La preparación de una nueva coreografía dentro de Gran Hermano Generación Dorada terminó generando un fuerte cruce entre Nenu, Campanita y Cinzia, luego de que surgieran diferencias por los lugares que ocuparía cada participante durante el baile.
Todo comenzó mientras los jugadores organizaban una presentación para superar un desafío que les permitiría obtener chocolates como premio. Sin embargo, lo que parecía una actividad recreativa derivó en una discusión sobre protagonismos, favoritismos y egos dentro del grupo.
La primera en manifestar su malestar fue Nenu, quien aseguró haberse sentido desplazada durante los ensayos. Según explicó, se acercó en varias oportunidades para colaborar, pero sintió que no era tenida en cuenta. Además, cuestionó algunos cambios de posición dentro de la coreografía y sostuvo que determinadas decisiones le resultaron incómodas.
En medio del intercambio apareció Campanita, quien quedó señalada por haber interpretado que Nenu estaba molesta porque otra de sus amigas tendría mayor protagonismo en el baile. Esa lectura fue rechazada de manera tajante. "Claro que sí quiero que ella sea la protagonista", respondió Campanita, negando que existiera algún problema relacionado con amistades dentro de la casa.

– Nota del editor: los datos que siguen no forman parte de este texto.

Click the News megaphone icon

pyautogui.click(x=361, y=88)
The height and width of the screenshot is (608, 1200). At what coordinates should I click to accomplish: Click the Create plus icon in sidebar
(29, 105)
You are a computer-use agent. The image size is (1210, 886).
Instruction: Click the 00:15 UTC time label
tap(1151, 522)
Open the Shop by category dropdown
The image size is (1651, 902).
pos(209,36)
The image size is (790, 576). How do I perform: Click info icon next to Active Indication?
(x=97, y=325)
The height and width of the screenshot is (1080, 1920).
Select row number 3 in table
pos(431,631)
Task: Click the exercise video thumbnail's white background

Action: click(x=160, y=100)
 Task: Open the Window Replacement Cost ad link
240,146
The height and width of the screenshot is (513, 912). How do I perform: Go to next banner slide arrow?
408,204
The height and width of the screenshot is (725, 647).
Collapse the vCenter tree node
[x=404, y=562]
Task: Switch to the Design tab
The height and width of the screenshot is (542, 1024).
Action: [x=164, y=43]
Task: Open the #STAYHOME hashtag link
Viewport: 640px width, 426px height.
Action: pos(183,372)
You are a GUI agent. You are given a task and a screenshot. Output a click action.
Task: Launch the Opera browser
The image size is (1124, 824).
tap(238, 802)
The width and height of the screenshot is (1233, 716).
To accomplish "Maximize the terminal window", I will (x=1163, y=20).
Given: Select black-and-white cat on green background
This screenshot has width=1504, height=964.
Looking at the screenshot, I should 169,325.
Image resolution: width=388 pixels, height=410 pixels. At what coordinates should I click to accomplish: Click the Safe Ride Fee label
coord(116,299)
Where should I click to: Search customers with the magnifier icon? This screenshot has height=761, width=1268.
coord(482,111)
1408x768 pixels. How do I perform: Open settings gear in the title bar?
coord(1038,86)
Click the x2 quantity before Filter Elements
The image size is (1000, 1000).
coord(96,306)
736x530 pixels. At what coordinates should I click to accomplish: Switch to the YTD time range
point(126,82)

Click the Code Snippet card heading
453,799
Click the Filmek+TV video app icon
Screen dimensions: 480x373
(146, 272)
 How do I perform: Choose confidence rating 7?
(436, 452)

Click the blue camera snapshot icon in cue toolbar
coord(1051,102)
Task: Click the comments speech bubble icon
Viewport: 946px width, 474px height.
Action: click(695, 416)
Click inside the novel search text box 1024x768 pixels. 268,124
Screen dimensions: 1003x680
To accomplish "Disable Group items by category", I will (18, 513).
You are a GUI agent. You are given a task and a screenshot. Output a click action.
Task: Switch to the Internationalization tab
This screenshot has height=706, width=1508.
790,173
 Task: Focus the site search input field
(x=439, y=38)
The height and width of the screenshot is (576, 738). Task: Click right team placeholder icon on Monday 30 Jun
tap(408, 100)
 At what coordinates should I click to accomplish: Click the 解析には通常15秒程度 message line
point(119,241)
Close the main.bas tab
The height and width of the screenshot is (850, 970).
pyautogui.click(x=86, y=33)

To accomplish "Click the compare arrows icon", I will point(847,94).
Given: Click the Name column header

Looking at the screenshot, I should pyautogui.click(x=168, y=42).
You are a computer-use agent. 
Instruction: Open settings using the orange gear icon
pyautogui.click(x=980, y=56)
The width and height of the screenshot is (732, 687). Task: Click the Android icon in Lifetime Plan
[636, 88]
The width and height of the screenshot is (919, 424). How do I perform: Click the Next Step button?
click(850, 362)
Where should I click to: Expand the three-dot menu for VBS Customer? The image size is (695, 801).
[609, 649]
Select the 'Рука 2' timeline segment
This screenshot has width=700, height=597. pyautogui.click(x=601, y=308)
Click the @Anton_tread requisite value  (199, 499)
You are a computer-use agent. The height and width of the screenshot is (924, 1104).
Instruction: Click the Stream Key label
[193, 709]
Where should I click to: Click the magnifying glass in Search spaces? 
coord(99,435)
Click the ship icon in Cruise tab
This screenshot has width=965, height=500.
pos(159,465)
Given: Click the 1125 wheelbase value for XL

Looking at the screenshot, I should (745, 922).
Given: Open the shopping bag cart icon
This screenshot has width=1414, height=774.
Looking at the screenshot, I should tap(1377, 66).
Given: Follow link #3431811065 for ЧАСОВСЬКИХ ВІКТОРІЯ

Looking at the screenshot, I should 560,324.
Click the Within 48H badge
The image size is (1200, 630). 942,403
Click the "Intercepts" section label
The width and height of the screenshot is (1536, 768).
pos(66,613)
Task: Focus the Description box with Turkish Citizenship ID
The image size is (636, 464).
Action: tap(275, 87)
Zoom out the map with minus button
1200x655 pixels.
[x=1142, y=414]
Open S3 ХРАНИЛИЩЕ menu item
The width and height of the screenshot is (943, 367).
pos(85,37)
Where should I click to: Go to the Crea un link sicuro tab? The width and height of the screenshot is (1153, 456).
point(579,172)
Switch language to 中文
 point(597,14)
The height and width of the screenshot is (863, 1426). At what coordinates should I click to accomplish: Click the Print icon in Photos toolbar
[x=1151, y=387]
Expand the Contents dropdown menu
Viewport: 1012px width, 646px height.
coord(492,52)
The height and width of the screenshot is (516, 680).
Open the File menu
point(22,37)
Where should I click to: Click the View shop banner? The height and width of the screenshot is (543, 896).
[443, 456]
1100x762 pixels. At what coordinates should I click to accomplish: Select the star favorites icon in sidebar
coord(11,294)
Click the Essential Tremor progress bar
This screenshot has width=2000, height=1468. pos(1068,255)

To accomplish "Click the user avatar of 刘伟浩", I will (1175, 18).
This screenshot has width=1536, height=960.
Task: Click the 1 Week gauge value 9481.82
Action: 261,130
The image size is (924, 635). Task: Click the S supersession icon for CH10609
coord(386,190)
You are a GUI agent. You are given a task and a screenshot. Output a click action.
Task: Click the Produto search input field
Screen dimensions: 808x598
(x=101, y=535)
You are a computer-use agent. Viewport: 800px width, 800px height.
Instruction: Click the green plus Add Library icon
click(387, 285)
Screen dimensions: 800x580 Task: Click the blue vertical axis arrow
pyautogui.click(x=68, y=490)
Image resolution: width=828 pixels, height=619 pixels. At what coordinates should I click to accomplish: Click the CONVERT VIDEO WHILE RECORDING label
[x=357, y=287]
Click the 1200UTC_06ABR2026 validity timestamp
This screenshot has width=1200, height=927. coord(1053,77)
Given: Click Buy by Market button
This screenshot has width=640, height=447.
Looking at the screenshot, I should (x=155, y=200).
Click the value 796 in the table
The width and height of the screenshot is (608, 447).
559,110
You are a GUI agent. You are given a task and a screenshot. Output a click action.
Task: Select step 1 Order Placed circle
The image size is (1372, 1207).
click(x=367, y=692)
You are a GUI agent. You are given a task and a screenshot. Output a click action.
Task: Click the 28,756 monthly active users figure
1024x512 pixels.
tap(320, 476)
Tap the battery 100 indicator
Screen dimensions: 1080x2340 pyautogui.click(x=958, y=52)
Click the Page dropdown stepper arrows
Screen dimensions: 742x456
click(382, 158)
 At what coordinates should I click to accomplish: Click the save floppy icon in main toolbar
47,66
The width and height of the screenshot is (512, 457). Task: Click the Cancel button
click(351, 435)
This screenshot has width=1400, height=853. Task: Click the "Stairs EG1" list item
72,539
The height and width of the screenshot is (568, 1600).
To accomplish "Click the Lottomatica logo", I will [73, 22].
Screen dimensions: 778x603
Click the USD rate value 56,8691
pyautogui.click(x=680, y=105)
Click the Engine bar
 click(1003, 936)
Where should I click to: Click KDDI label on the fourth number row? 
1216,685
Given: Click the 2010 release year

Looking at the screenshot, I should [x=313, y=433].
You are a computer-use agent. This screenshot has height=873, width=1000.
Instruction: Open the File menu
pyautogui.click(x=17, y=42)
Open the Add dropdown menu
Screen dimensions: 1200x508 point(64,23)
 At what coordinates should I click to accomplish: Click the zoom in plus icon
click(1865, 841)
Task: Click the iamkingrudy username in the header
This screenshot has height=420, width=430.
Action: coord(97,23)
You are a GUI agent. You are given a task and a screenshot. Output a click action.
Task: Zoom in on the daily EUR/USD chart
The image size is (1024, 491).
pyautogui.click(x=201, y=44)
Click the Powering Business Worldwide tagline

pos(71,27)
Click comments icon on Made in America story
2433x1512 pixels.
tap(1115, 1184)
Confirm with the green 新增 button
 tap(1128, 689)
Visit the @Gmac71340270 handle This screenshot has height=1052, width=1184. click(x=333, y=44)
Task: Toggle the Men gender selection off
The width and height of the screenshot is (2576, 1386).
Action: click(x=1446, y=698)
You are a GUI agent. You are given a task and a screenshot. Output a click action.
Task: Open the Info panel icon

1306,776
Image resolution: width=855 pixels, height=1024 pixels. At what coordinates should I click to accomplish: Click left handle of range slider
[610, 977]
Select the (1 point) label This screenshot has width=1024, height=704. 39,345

La discusión fue escalando hasta involucrar a Cinzia, una de las encargadas de coordinar la puesta en escena. La participante intentó bajar la tensión y explicó que la distribución de lugares no tenía que ver con preferencias personales sino con cuestiones vinculadas a la coreografía. "En la coreo somos todos iguales. No voy a elegir a alguien porque sea mi amigo. Si alguien va adelante es porque baila mejor, porque aprendió más rápido o porque por altura queda mejor", argumentó.
Mientras algunos intentaban mediar, otros jugadores también opinaron sobre el conflicto y cuestionaron que una actividad pensada para conseguir comida terminara convirtiéndose en una pelea por quién se luce más frente a las cámaras. Con el correr de los minutos, las tres participantes aclararon sus posturas y buscaron desactivar el enfrentamiento. Sin embargo, el episodio volvió a dejar en evidencia las tensiones que genera la convivencia y cómo cualquier decisión dentro de la casa puede transformarse en motivo de discusión.